Lillian Bonner Sutson; sued for right to vote
BOSTON - Lillian Bonner Sutson, a little-known civil rights activist whose attempts to register as a voter in South Carolina set a precedent in the fight against segregation and voting discrimination in the South, has died in Massachusetts, her family announced Wednesday.
She died of age-related causes Monday at a nursing home in Saugus. She was believed to be 99, said a grandson, Marcus Jones.
In 1940, Ms. Sutson, the granddaughter of a slave, went with her mother and two other African American women to register as Democrats in Gaffney, S.C. They were denied, threatened, and verbally abused, sparking a federal criminal case. Thurgood Marshall served as their attorney in the case, during which the women endured death threats that sometimes warranted FBI protection.
They lost, but Marshall eventually used the experience in civil rights lawsuits that ultimately helped strike down voter discrimination and segregation.
Her efforts were cited in a letter from first lady Michelle Obama shortly before the president's second inaugural, Jones said.
"Your example of service shows . . . that each of us can make a difference for those around us," Obama wrote, according to Jones.
In 2009, Massachusetts Gov. Deval Patrick, the state's first black elected governor, paid tribute to Ms. Sutson, who lived in the state for the last 50 years of her life.
"Your act of courage was uniquely American and uniquely human, a voice of reason rising above the din of ignorance and intolerance," Patrick said.
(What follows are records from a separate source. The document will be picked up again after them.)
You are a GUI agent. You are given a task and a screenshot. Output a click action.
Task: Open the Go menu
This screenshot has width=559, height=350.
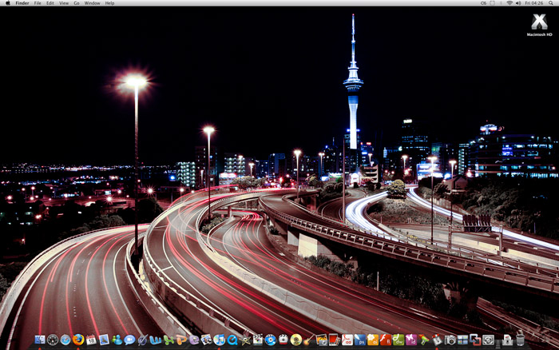(x=76, y=3)
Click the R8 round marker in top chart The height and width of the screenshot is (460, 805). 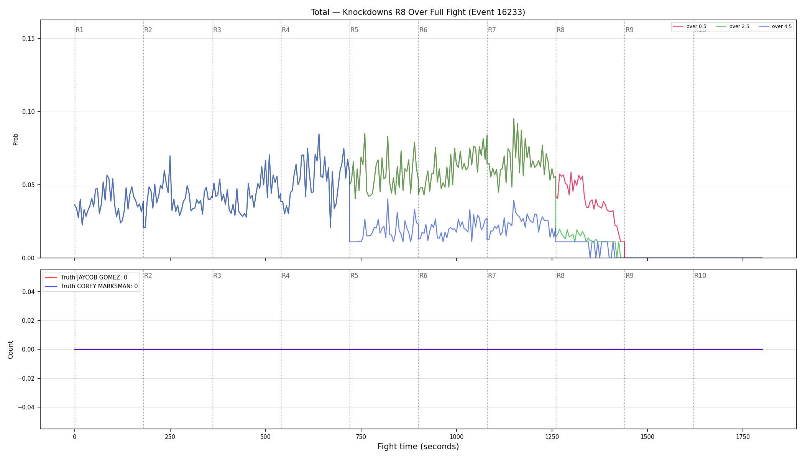click(560, 30)
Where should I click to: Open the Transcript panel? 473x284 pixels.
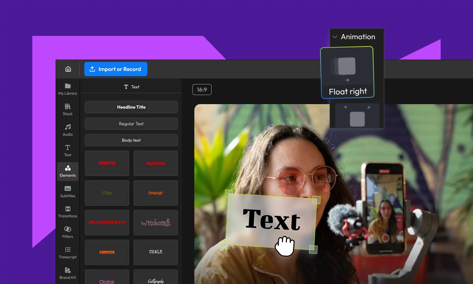67,253
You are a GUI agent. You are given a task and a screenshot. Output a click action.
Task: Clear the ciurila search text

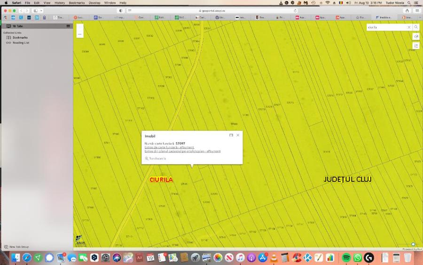[409, 27]
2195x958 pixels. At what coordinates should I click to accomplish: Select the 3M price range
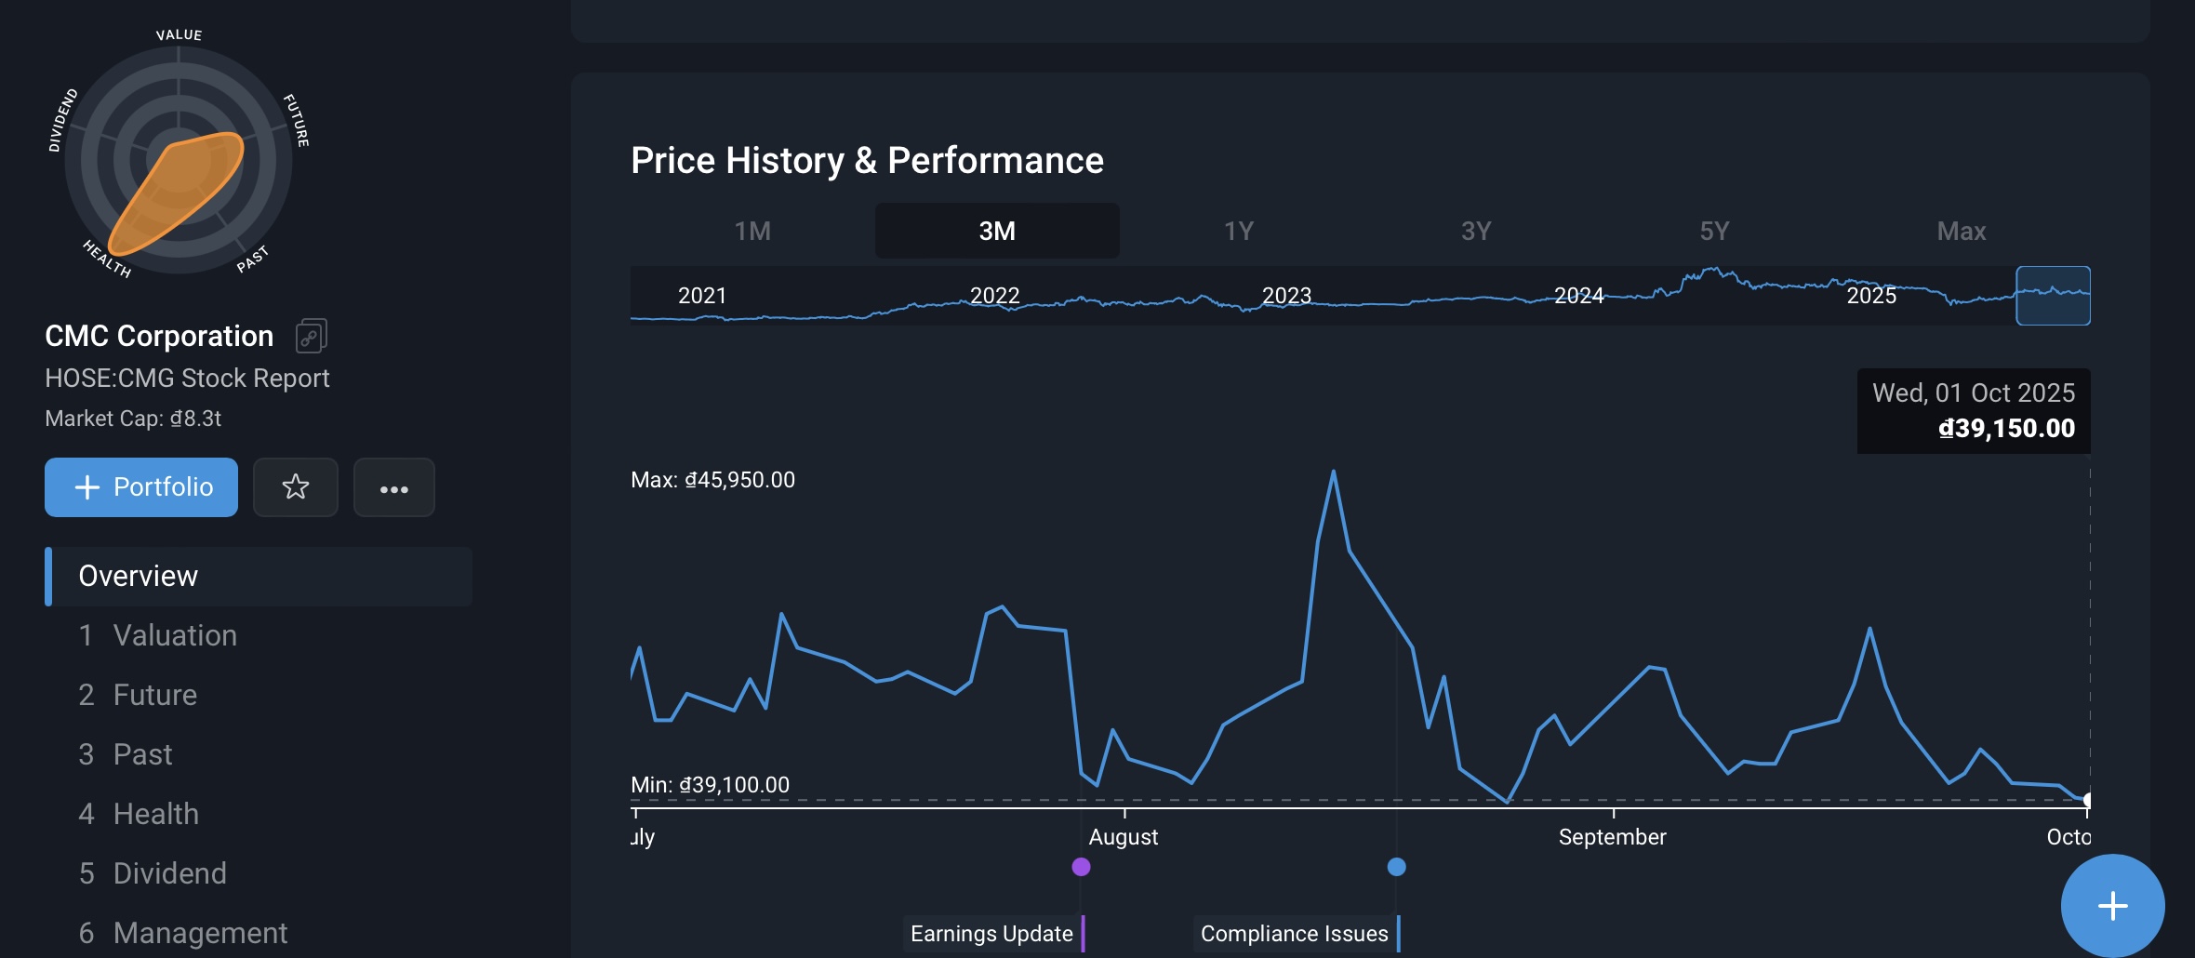pyautogui.click(x=997, y=231)

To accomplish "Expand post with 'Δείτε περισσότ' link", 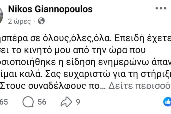I will 139,86.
Her feisty spirit was highlighted in 2011 when she fought off an assailant who attacked and robbed her at her home in Lynn. She managed to stab the intruder in the thigh during the struggle and screamed for help as he fled.
She suffered head lacerations that required 14 stitches. A suspect was eventually arrested.
She was alert and competent up to the last days, Jones said.
"We just wanted others to appreciate the legacy that she left behind," he said.
A service is planned for Tuesday in Gaffney.